BioData-Training-Workshop - Python and R resources

R and Python resources for the IOOS Biological Data Training Workshop (February 2018).

The workshop will rely heavily on R and Python for hands-on exercises and tools. We have set up R and Python instructions and resources to enable participants to set up environments for these programming languages both in participants' computers and on the cloud (via JupyterHub and RStudio). All these resources are accessible here, on this workshop GitHub repository.

Note: The notebooks GitHub repository directory contains a set of relevant, useful Jupyter notebooks that you can run and tweak, locally or on the cloud. These example notebooks cover Python, R and mixed-language cases.

Click on the Binder badge below to start an interactive Jupyter seesion with the course notebooks.

Binder

Setting up your local (your computer) Python and R environments

Python

Please see these instructions for installing conda and the BioData-Training-Workshop conda environment in your computer. This conda environment will install:

  • A fully capable Python 3 set of libraries that include packages relevant to the workshop and biological data.
  • Jupyter Notebooks
  • R and R packages relevant to the workshop and biological data. But note that if you're already an R user and have R installed, you should use your usual R set up, with the additional instructions listed below.

If you'd like python only environment, you can install python-environment.yml.

R

Use your own, pre-installed R installation. All of the R packages used in this workshop can be installed via the script install-R-packages.R. The easiest way to execute this code is to paste the following line into the R Console:

source("https://raw.githubusercontent.com/ioos/BioData-Training-Workshop/master/install-R-packages.R")

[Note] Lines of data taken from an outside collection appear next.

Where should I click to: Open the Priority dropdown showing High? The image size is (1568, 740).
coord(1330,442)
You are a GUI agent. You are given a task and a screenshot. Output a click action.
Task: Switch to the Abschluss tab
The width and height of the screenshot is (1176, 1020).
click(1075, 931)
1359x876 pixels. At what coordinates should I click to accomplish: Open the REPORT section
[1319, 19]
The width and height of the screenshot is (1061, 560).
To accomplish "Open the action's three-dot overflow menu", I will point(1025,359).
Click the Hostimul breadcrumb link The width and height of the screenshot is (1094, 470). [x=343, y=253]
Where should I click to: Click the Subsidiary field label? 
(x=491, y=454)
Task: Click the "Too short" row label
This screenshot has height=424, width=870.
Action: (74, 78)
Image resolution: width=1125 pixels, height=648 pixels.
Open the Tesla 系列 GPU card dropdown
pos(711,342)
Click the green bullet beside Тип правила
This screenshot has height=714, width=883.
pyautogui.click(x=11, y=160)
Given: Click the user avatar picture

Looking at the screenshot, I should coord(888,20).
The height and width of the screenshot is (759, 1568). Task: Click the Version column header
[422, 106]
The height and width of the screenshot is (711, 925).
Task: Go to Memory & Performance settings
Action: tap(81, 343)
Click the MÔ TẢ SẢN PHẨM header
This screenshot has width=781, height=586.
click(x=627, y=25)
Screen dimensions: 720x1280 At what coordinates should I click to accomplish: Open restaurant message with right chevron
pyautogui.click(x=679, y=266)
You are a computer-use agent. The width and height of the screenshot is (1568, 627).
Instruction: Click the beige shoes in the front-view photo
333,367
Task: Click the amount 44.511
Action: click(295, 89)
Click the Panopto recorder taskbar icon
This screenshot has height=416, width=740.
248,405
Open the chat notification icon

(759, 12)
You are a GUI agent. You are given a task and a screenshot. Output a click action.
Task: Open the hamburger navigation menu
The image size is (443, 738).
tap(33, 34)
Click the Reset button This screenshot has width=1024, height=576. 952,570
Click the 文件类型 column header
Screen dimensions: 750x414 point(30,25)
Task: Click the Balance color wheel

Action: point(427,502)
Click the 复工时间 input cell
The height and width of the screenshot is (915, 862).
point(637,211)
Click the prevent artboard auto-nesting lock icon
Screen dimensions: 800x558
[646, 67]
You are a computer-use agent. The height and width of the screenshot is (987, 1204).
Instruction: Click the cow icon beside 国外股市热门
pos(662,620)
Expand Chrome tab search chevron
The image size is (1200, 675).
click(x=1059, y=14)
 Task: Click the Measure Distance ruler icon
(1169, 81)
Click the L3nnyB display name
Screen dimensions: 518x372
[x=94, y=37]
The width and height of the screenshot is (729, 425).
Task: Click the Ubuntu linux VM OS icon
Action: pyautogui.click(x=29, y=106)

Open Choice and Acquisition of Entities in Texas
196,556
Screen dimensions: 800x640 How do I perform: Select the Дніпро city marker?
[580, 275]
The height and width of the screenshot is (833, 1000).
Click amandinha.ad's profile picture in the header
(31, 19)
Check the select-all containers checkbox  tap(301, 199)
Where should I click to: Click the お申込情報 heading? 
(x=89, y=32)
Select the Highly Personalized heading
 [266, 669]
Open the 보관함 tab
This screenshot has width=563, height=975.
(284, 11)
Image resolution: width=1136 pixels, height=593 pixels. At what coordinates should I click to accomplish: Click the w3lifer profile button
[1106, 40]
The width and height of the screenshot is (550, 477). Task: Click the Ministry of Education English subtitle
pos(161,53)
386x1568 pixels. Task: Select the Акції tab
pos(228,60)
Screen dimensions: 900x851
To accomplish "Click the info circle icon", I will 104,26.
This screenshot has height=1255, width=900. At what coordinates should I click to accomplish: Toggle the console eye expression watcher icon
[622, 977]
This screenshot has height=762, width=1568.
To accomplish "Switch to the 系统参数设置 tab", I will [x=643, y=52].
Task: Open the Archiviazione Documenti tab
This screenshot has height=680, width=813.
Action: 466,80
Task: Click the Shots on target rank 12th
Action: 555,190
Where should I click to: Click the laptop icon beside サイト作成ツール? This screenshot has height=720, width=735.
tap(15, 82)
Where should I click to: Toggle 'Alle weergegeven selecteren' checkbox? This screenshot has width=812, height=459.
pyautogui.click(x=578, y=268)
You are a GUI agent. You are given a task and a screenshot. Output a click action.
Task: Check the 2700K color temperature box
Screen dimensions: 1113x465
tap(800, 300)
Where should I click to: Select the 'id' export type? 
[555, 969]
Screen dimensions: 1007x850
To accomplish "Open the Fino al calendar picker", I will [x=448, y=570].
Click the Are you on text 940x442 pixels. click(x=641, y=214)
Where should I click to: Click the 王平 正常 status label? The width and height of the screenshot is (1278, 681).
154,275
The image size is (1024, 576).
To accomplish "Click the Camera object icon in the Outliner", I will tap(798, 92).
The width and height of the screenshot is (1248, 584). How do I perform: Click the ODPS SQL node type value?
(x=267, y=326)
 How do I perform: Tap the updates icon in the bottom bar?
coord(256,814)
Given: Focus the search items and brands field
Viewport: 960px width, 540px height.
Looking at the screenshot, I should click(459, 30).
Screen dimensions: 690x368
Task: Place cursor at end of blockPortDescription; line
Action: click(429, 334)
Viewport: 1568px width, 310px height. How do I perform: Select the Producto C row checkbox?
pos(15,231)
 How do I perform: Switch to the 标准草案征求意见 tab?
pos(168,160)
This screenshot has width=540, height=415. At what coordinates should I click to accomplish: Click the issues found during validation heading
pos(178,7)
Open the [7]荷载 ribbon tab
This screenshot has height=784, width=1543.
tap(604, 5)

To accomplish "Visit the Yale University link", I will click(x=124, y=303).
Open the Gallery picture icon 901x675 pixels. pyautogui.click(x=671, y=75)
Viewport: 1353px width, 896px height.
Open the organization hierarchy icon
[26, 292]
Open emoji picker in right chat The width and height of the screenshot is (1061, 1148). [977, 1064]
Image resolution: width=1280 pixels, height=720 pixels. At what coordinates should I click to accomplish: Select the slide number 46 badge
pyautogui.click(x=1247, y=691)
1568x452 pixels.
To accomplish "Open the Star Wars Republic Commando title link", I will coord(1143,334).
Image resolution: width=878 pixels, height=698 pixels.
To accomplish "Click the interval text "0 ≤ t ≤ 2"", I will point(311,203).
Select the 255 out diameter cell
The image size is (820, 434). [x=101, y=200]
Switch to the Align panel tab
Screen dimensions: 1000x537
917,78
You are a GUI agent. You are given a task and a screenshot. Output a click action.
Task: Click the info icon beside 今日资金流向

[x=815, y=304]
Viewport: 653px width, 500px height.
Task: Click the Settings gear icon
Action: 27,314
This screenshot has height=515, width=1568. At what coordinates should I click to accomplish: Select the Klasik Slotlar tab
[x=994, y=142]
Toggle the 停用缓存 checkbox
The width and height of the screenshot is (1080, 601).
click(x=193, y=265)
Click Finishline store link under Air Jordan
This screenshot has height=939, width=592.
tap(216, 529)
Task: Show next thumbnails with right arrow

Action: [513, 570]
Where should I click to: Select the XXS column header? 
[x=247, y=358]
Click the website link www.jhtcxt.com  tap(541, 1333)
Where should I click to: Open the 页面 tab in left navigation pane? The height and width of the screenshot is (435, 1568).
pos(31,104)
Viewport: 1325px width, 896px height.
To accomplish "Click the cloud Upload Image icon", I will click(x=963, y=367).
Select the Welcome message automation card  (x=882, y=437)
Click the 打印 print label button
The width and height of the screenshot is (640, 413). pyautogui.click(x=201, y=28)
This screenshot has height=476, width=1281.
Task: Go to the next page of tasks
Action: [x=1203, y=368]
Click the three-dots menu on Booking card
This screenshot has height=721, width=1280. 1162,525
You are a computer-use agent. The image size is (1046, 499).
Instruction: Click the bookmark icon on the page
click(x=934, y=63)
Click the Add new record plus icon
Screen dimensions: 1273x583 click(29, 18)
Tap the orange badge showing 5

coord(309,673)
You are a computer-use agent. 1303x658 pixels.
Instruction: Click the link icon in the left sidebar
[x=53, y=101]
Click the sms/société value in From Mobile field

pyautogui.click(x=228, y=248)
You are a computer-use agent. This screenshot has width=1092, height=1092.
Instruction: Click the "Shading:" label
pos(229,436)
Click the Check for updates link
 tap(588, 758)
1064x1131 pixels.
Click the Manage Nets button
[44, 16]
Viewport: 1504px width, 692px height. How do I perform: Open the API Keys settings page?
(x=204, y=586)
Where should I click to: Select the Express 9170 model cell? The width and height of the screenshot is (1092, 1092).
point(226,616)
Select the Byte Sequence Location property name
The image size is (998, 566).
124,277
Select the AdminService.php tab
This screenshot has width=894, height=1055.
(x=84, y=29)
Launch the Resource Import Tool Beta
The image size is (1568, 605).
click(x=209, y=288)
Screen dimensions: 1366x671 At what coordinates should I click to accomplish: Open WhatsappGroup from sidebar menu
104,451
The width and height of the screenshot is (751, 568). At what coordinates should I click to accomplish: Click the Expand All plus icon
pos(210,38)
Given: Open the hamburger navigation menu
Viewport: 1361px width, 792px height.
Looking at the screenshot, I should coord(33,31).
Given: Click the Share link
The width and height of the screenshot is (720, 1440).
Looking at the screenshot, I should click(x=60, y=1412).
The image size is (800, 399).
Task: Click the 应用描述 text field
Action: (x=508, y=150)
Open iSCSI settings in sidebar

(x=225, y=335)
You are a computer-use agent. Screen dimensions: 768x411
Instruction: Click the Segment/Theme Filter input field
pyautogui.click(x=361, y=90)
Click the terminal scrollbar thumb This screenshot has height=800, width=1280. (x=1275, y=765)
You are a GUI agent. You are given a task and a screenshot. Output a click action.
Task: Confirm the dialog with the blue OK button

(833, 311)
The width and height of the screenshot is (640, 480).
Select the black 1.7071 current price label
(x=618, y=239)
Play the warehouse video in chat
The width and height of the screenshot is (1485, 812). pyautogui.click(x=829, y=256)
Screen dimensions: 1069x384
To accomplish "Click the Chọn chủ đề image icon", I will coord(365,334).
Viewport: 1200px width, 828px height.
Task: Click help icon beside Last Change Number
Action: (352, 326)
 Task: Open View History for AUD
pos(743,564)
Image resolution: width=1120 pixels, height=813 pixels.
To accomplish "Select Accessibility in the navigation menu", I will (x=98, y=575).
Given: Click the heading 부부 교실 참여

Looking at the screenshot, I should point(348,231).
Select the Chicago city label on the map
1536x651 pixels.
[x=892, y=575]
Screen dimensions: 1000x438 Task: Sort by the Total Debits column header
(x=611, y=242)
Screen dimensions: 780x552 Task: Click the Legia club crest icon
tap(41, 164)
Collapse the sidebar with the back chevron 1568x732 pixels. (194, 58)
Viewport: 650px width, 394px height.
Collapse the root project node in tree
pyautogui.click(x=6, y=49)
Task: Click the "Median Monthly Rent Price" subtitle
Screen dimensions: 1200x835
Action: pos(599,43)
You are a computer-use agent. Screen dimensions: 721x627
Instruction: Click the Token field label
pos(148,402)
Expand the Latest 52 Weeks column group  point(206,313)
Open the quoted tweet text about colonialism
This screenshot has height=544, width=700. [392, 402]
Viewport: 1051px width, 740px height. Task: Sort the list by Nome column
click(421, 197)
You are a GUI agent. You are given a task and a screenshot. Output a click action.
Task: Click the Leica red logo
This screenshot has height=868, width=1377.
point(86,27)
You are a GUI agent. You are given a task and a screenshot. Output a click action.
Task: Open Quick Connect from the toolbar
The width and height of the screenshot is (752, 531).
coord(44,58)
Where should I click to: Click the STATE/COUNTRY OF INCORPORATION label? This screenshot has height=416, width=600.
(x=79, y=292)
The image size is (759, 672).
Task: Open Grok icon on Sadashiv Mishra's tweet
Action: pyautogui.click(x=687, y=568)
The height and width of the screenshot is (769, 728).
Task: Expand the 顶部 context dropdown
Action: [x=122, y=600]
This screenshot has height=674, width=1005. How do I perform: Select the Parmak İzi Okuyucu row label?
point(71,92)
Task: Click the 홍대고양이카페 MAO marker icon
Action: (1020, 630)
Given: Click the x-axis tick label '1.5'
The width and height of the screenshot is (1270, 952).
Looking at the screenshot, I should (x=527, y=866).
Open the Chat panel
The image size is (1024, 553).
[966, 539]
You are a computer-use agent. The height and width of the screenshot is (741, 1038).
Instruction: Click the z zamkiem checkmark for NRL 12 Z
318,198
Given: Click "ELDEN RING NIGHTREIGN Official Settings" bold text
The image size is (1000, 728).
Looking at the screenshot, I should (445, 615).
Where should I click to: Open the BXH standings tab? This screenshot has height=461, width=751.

Cloud-based R and Python environments

A cloud-based set up has been deployed to support the same capabilities available via the local set ups. This resources is a good option if you don't want to take the extra time required to set up R and/or Python on your computer.

Python via JupyterHub

JupyterHub is a server-based version of Jupyter Notebooks that enable running Jupyter notebooks online. The JupyterHub set up for this workshop is found at https://ioosbiodata.cloudmaven.org. You will need to provide us your GitHub handle (account name) for access.

Within JupyterHub, select the iooswkshp conda environment ("kernel"), which is a full installation of the Python and R conda environment environment.yml used in the local setup.

R via RStudio

RStudio is available for launching from the JupyterHub interface. It comes with all of the packages within install-R-packages.R already installed.